This notebook handles downloading, loading, parsing, joining, and saving the combined PLUTO and Rolling Sales Data datasets.

Sources:
* [Rolling Sales Data](https://www1.nyc.gov/site/finance/taxes/property-rolling-sales-data.page)
* [PLUTO Data](http://www1.nyc.gov/site/planning/data-maps/open-data/dwn-pluto-mappluto.page)

In [1]:
import pandas as pd
import numpy as np
from tqdm import tqdm
import requests
import zipfile
import io

In [2]:
pd.set_option('display.max_columns', 500)
pd.set_option('display.max_rows', 20)

Rolling sales data is provided as lightly formatted `xls` files (Excel):

![alt text](./rolling-sales-data-excel-screencap.png "Logo Title Text 1")

Luckily the extraneous details are easily patched up post-import.

In [3]:
rolling_sales_data = dict()
rolling_sales_data_key_pairs = {'Manhattan': 'manhattan',
                                'Brooklyn': 'brooklyn',
                                'Queens': 'queens',
                                'Bronx': 'bronx',
                                'Staten Island': 'statenisland'}
for b_k, b_xls in tqdm(list(rolling_sales_data_key_pairs.items())):
    borough_rsd = pd.read_excel('https://www1.nyc.gov/assets/finance/downloads/pdf/rolling_sales/rollingsales_{0}.xls'.format(b_xls))
    borough_rsd.columns = borough_rsd.iloc[3].values
    borough_rsd = borough_rsd[4:]
    rolling_sales_data[b_k] = borough_rsd

100%|██████████| 5/5 [00:22<00:00,  4.44s/it]
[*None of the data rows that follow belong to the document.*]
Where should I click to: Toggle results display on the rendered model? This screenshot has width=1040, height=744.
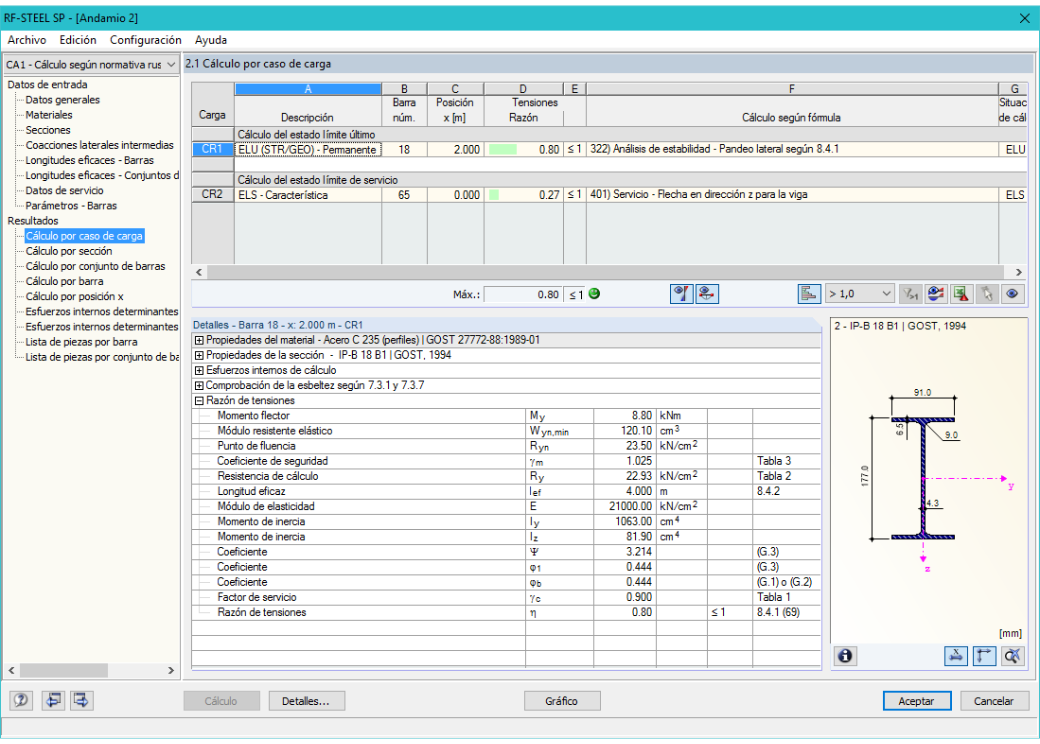[936, 294]
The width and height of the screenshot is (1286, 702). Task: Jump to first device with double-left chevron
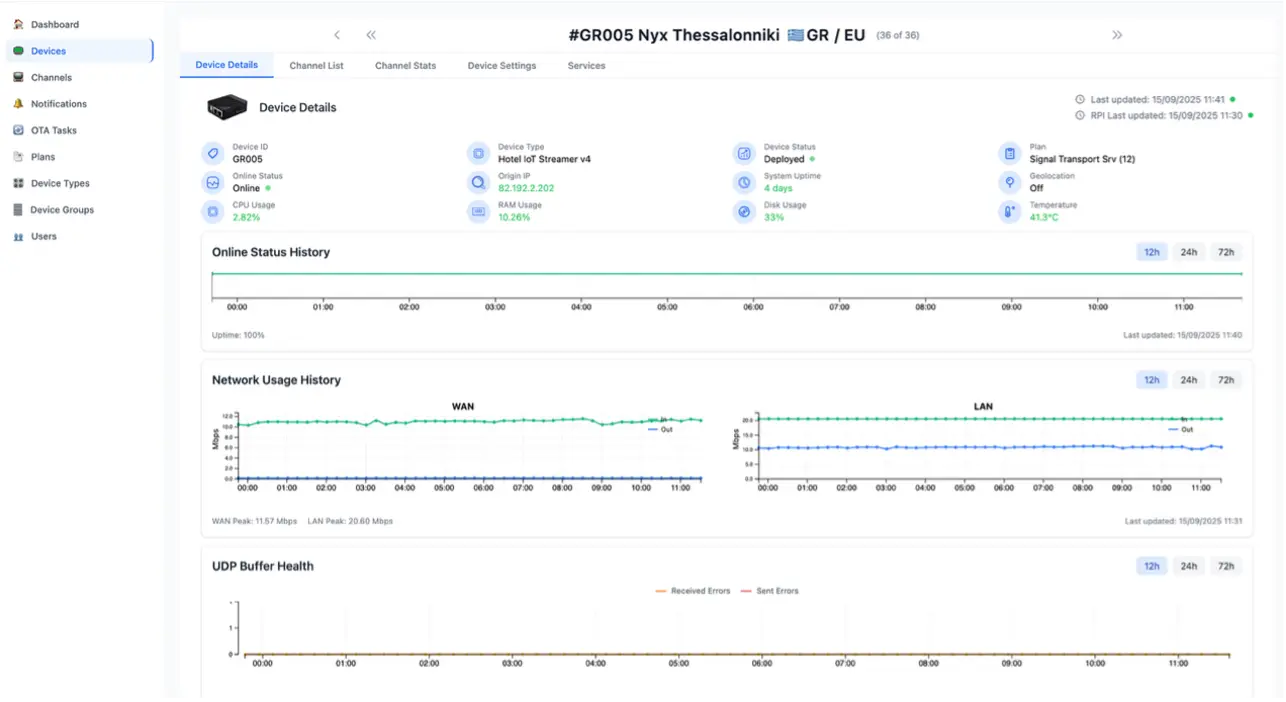371,35
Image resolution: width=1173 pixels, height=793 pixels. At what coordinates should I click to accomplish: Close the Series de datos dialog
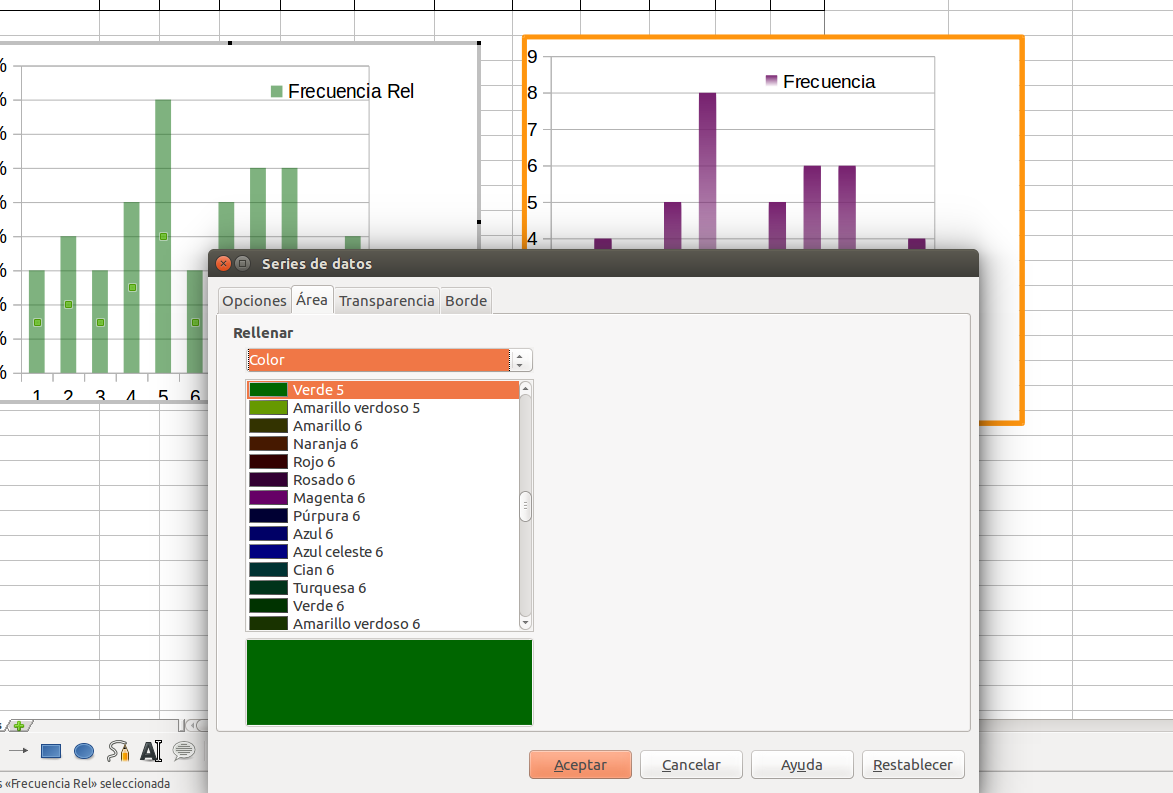224,264
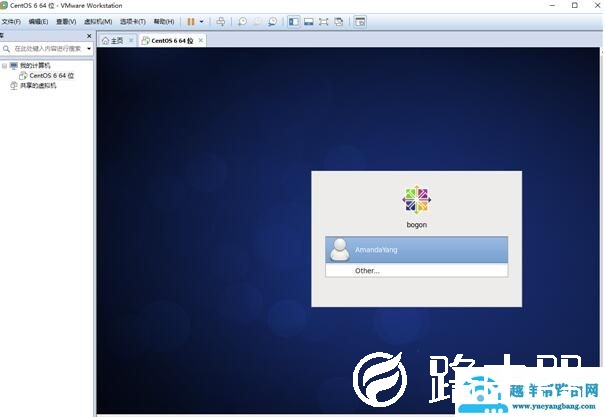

PLUTO data is provided as borough-denominated `csv` files packaged into a `zip`. The following code bit unpacks the data and rekeys the file (`QN.csv`, `BK.csv`, `BX.csv`, `SI.csv`, `Mn.csv`) to match the lexicon used for the rolling sales data, above.

In [4]:
r = requests.get('http://www1.nyc.gov/assets/planning/download/zip/data-maps/open-data/nyc_pluto_15v1.zip')
pluto_key_pairs = {'Manhattan': 'Mn.csv',
                   'Brooklyn': 'BK.csv',
                   'Bronx': 'BX.csv',
                   'Staten Island': 'SI.csv',
                   'Queens': 'QN.csv'}
pluto_data = dict()
for b_k, b_csv in tqdm(list(pluto_key_pairs.items())):
    with zipfile.ZipFile(io.BytesIO(r.content)) as ar:
        borough_pluto = pd.read_csv(ar.open(b_csv))
        pluto_data[b_k] = borough_pluto

  interactivity=interactivity, compiler=compiler, result=result)
  interactivity=interactivity, compiler=compiler, result=result)
  interactivity=interactivity, compiler=compiler, result=result)
100%|██████████| 5/5 [00:21<00:00,  3.87s/it]


The data is provided on a per-borough basis, and since we would like to study the entire city, we must now flatten each set of tables into two big tables. Along the way we encode an additional `Borough` column, to preserve information.

**Note**: the `Borough` mapping is a new column in the rolling sales dataset; a prexisting (numerically encoded) `BOROUGH` column is removed. The mapping overlays and replaces an older (acronym-encoded) column in the `PLUTO` one.

In [5]:
rolling_sales_agglom = pd.DataFrame(columns=rolling_sales_data['Manhattan'].columns)
pluto_data_agglom = pd.DataFrame(columns=pluto_data['Manhattan'].columns)
for b_k in tqdm(pluto_key_pairs.keys()):
    pluto_data[b_k]['Borough'] = rolling_sales_data[b_k]['Borough'] = b_k
    rolling_sales_agglom = pd.concat([rolling_sales_agglom, rolling_sales_data[b_k]], ignore_index=True)
    pluto_data_agglom = pd.concat([pluto_data_agglom, pluto_data[b_k]], ignore_index=True)
del rolling_sales_agglom['BOROUGH']

100%|██████████| 5/5 [00:11<00:00,  2.49s/it]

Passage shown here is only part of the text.